After the federal government announced its plans for a National Strategy for Drugs for Rare Diseases in March 2023, it committed $1.5-billion over three years to establish governance structures, including the new Implementation Advisory Group (IAG), announced October 30.
Health Canada estimated that one out of 12 people has a rare disease in Canada. The stated objective of the national strategy is to increase access to, and affordability of effective drugs for rare disease to improve the health of patients across Canada.
“Over the next three years, the IAG will provide a forum for patients and stakeholders to provide patient-centered advice and exchange rare disease-related information as well as best practices that will inform the implementation of the national strategy,” Health Canada states in an announcement about the group’s launch.

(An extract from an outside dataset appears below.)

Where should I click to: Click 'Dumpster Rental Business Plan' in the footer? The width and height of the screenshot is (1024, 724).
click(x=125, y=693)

The 20-member panel of clinicians, pharmaceutical industry representative and researchers and their annually rotating co-chairs, might also invite external participation to support specific discussions. Among the members of the IAG is also Stephen Frank, President and CEO of the Canadian Life and Health Insurance Association (CLHIA).
It also plans to host an open town hall twice annually to share progress. The IAG may also recommend the establishment of working groups to assist with the exploration of specific topics. Representatives from public drug plans and representatives from the pan Canadian Pharmaceutical Alliance will also be invited to participate in meetings.
The IAG will operate until March 2026 at the latest, as determined by the deputy minister of health.